Superfund Research Program

Thermally Enhanced Soil and Groundwater Remediation

Project Leader: Kent S. Udell (University of Utah)
Grant Number: P42ES004705
Funding Period: 1995 - 2000

Project-Specific Links

Final Progress Reports

Year:   1999 

Experiments were completed and a manuscript prepared that evaluated the effects of steam injection on soil microbial activity and the potential for in situ bioremediation of contaminants following steam treatment. A bench-top steam generator was used to inject steam into a series of temperature controlled soil-packed columns. Five different soils were tested: a laboratory prepared microbially-enriched soil, two soils from petroleum contaminated field sites, one soil from a chlorinated solvent contaminated field site, and one soil from a creosote contaminated field site.
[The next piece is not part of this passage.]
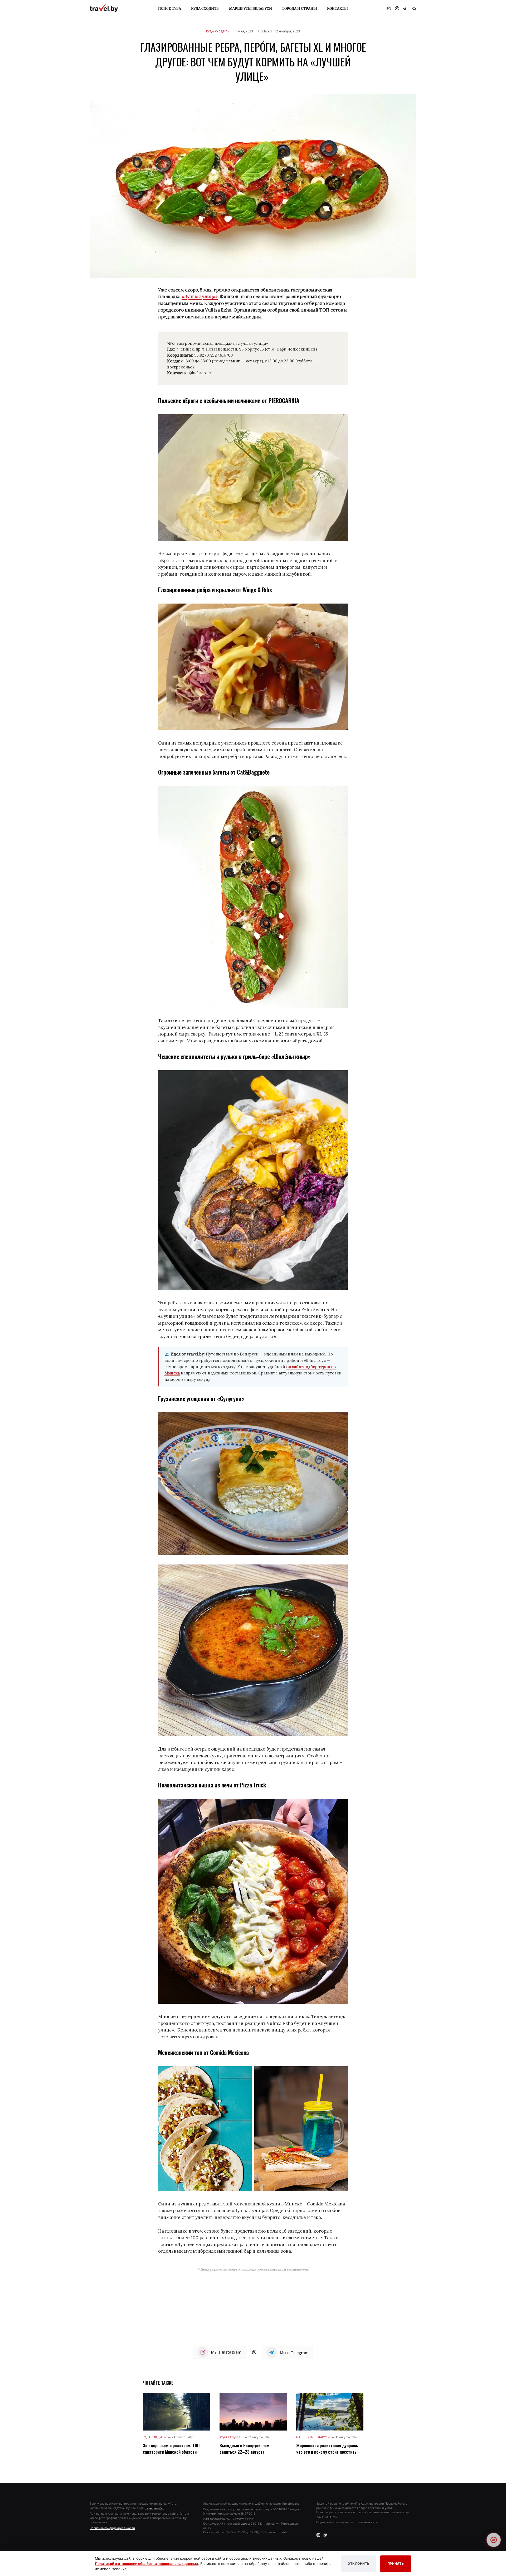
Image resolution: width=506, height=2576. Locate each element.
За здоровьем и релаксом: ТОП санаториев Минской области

Microbial activity was evaluated directly in the soil matrix during and after steam treatment using direct epifluorescent microscopy (DEM) assays. DEM was performed using the respiratory activity dye 5-cyano-2,3, ditolyl tetrazolium chloride (CTC) in conjunction with the fluorochrome 5-(4,6-dichlorotriazinyl) aminofluorescein (DTAF) to yield a quantitative assessment of active and total microbial numbers, respectively, before and after steaming. DEM results indicate that steamed soils that were abruptly cooled exhibited microbial activity levels that were orders of magnitude below unsteamed samples. However, when soils were slowly cooled, more closely reflecting the conditions of applied SEE, the observed levels of microbial activity were comparable to presteamed soils.

The metabolic capabilities of the steamed microbial communities were also investigated by measuring cell growth in enrichment cultures on various substrates including phenanthrene. These studies provided evidence that organisms capable of degrading PAHs were among the mesophilic populations that rebounded following steam treatment. Soil stored for four months following steaming showed enrichment growth trends similar to freshly steamed soils, suggesting that the shift in microbial ecology may be long term.

A series of studies was conducted to evaluate MTBE Biodegradation in gasoline mixtures. Rubrivivax sp. PM1 had been isolated for its ability to utilize MTBE as the sole source of carbon and energy. In addition, PM1 was shown to utilize benzene (B) for growth. Mixtures of MTBE and B were readily degraded by PM1. While the presence of MTBE enhanced B degradation by MTBE-grown cells, the presence of B reduced MTBE degradation rates. The biodegradation of B and MTBE appeared to occur by two independent inducible pathways. B-grown cells did not initially consume O₂ with MTBE or its metabolic intermediates tert-butyl alcohol (TBA), 2-hydroxyisobutyric acid, 2-propanol and acetone. Further, MTBE- and TBA-grown cells did not initially consume O₂ with B or its metabolic intermediates. Results from simultaneous induction studies and enzyme assays revealed that PM1 degraded B via two successive monooxygenations of the aromatic ring followed by meta cleavage of the resulting catechol. MTBE-grown cells degraded up to 500 mg/L of MTBE with no apparent accumulation of TBA. TBA-grown cells of PM1 were not capable of degrading MTBE suggesting that the monooxygenase enzyme systems induced by MTBE and TBA are different.

Finally, a series of studies has begun to use molecular tools to characterize microbial communities capable of reductively dechlorinating TCE to ethene. In addition, laboratory and field samples were collected to evaluate the isotopic fractionation of chlorinated solvents during active reductive dechlorination.